Task objective →
For each entry, output its words exactly and leave any picture behind.

The data →
********************
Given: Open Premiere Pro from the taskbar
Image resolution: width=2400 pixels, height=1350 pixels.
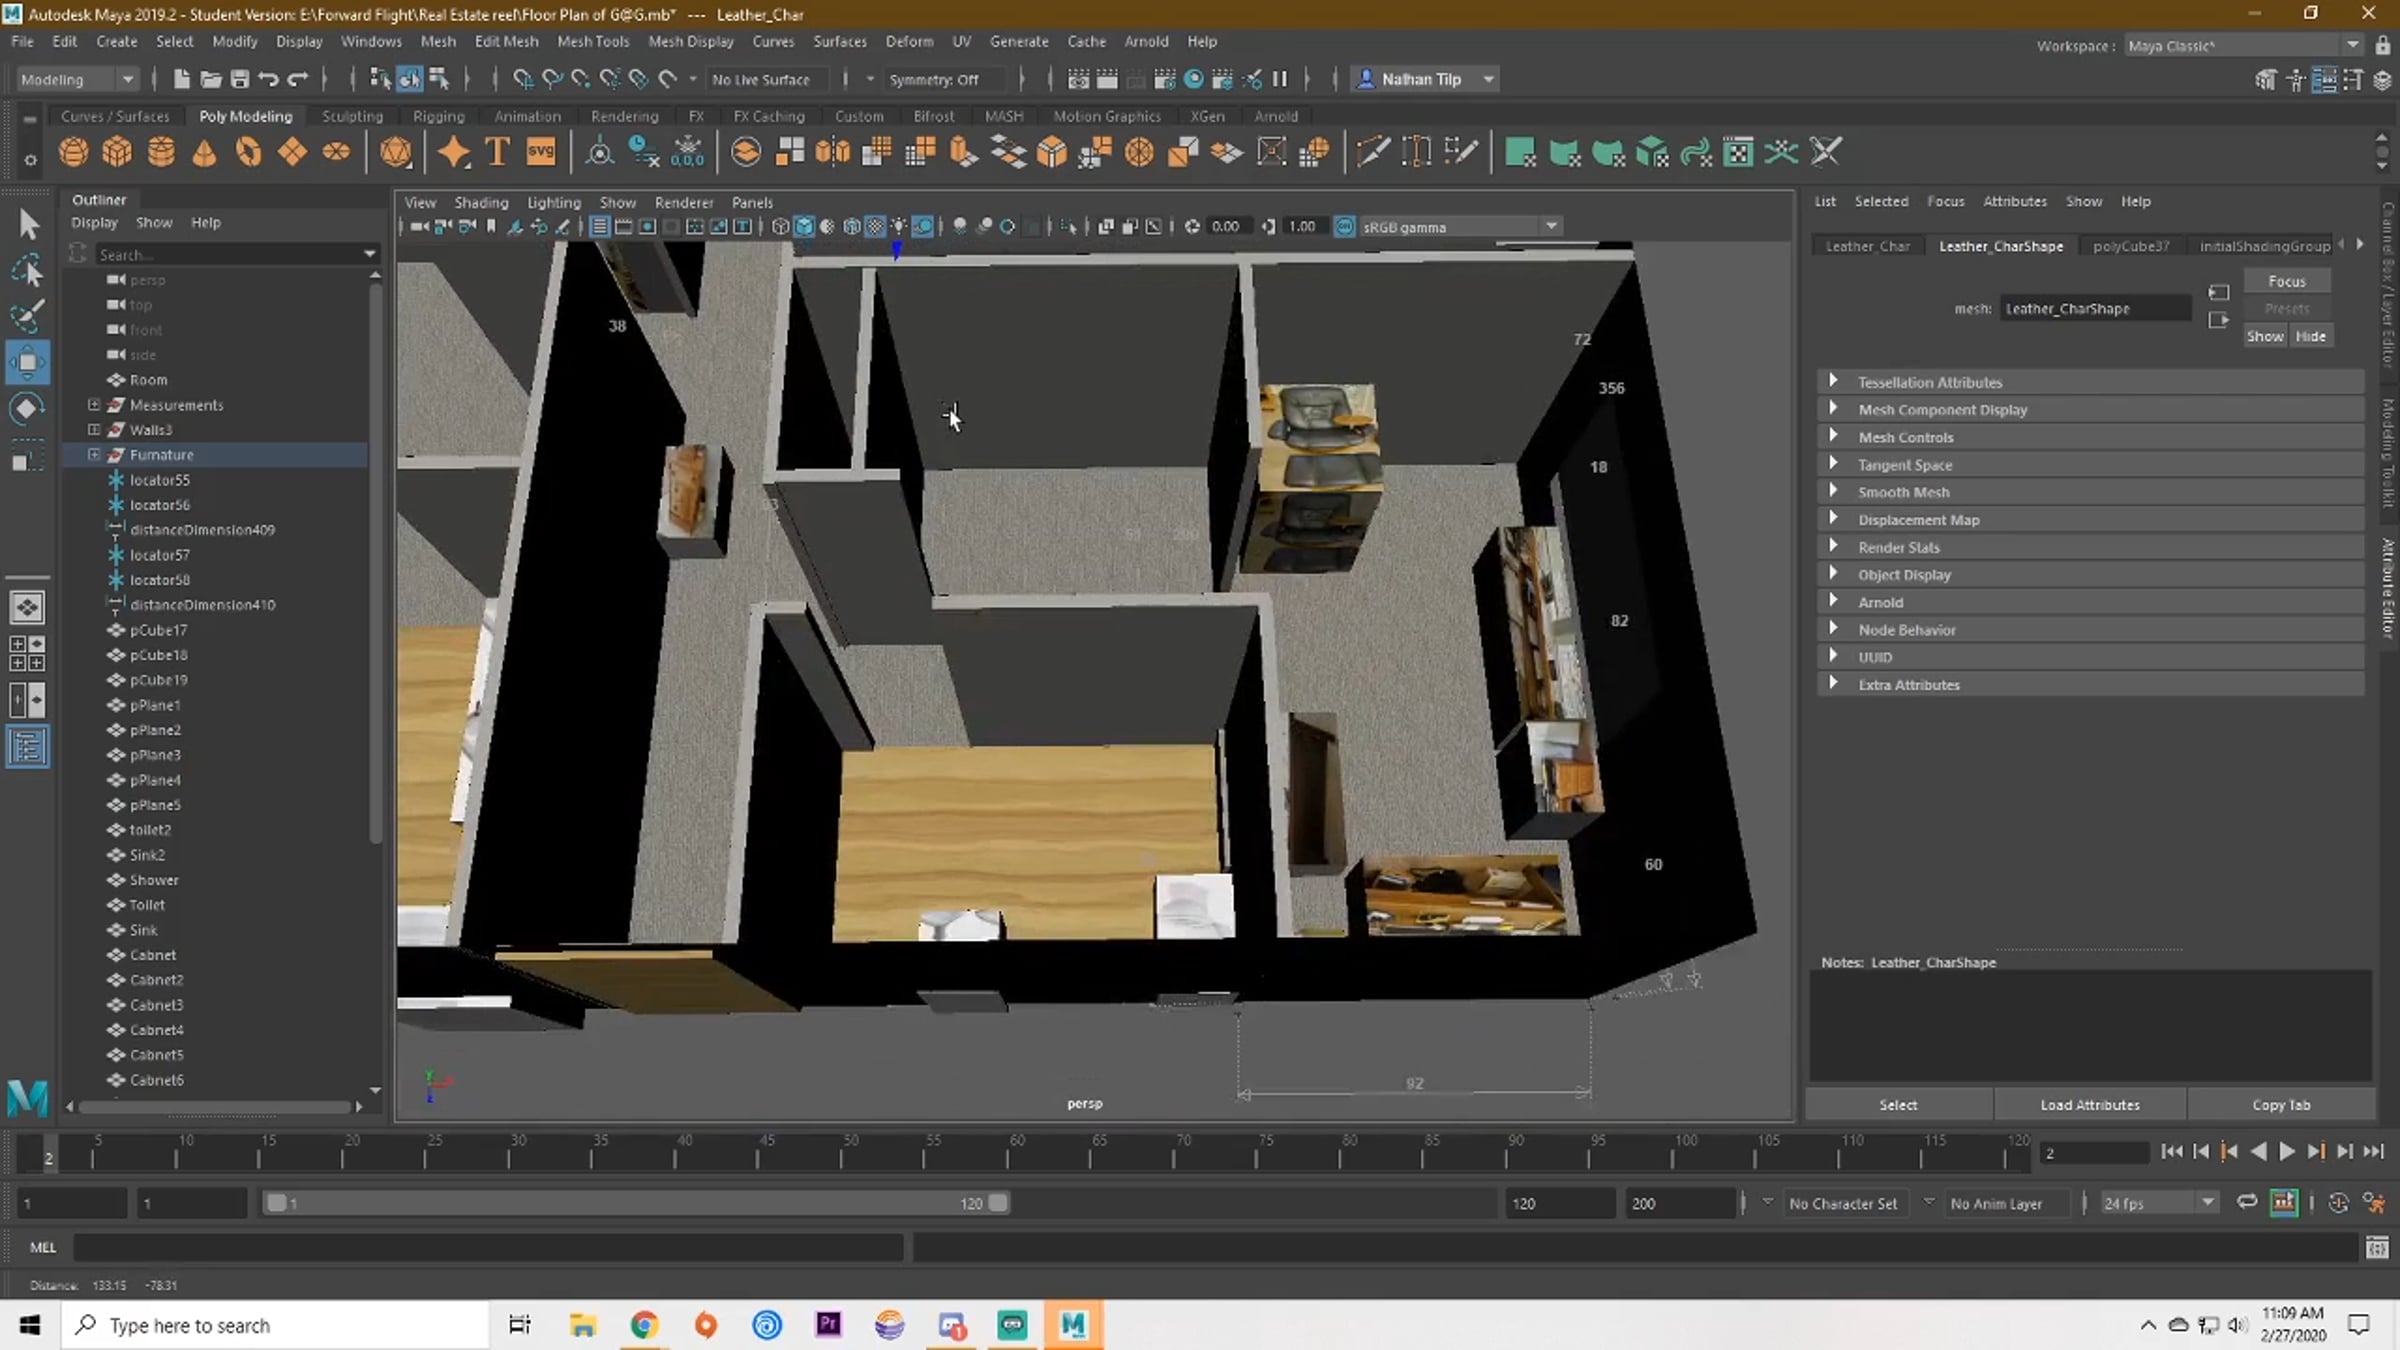Looking at the screenshot, I should point(828,1325).
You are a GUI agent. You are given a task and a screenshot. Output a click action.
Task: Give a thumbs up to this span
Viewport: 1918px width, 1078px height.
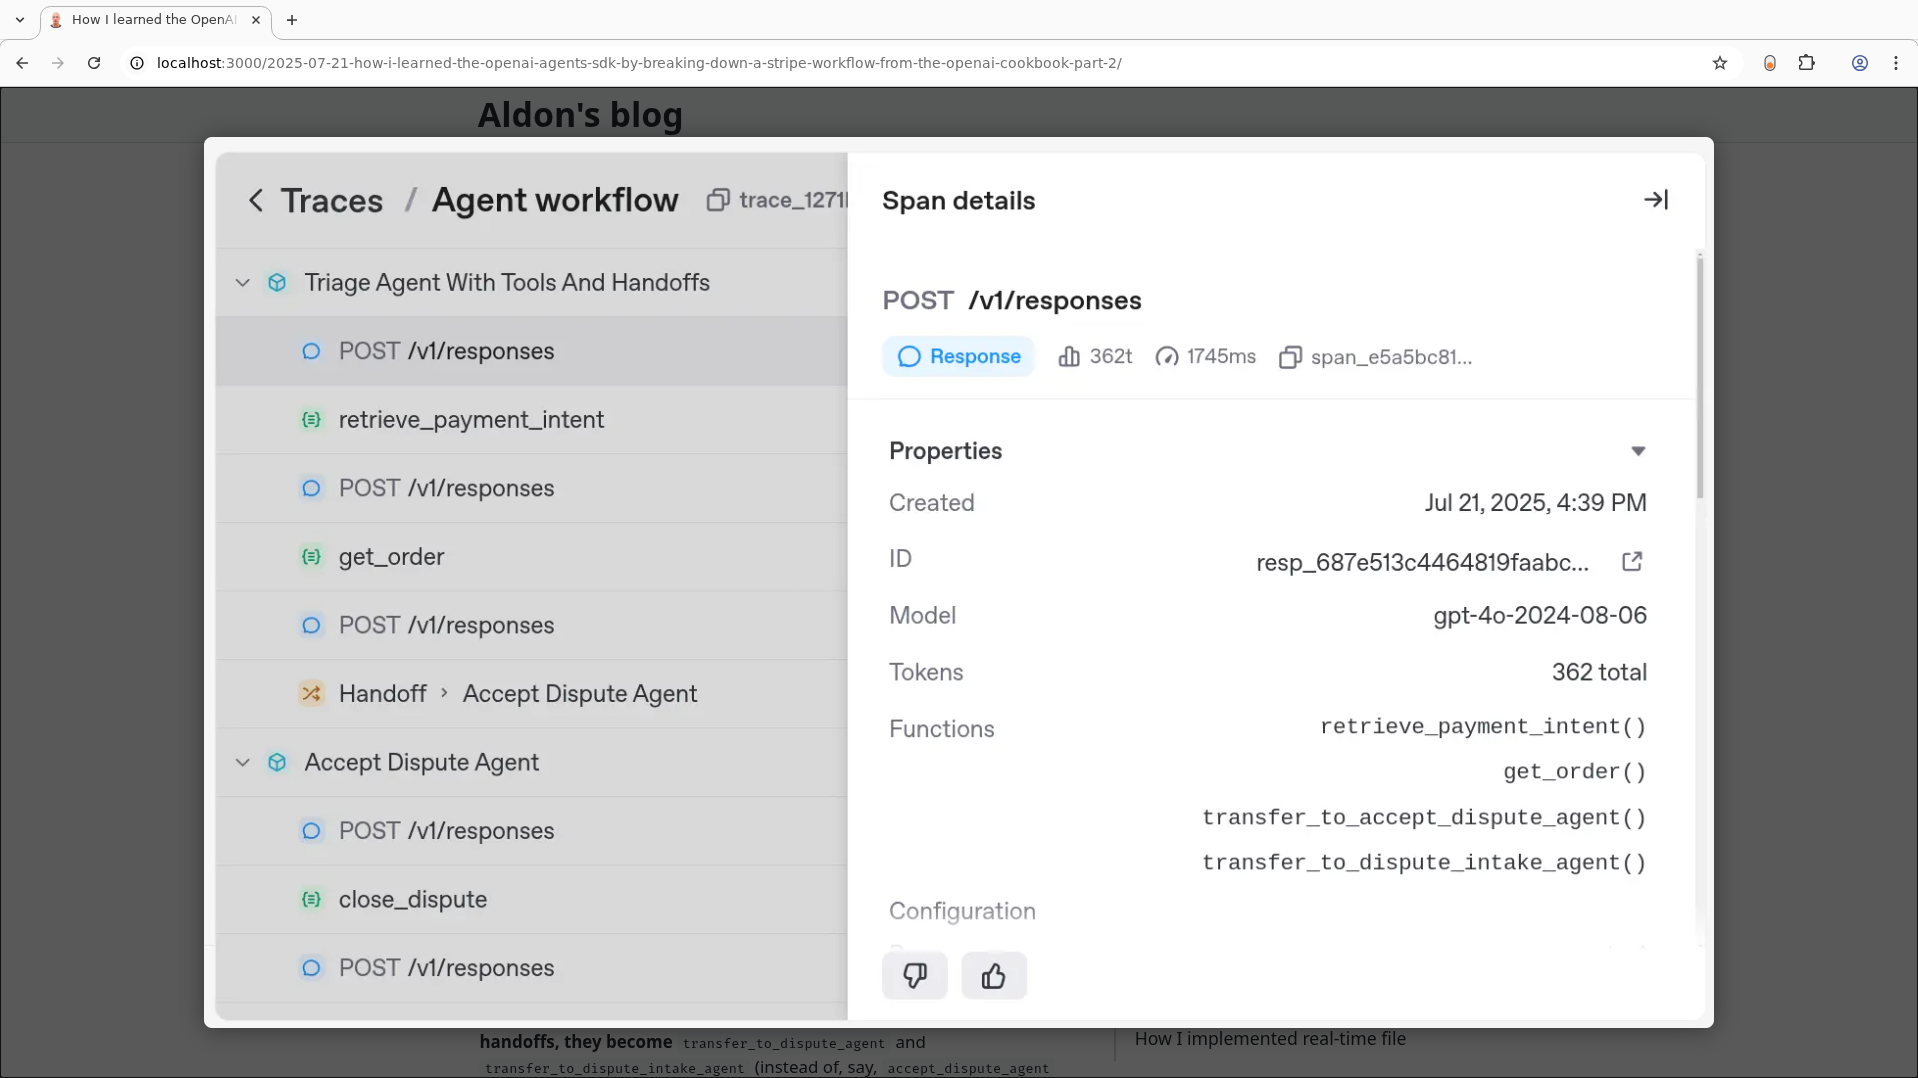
********************
Task answer →
Given: Open Premiere Pro from the taskbar
Image resolution: width=2400 pixels, height=1350 pixels.
Looking at the screenshot, I should point(828,1325).
You are a GUI agent. You are given a task and a screenshot. Output a click action.
Task: Give a thumbs up to this span
Viewport: 1918px width, 1078px height.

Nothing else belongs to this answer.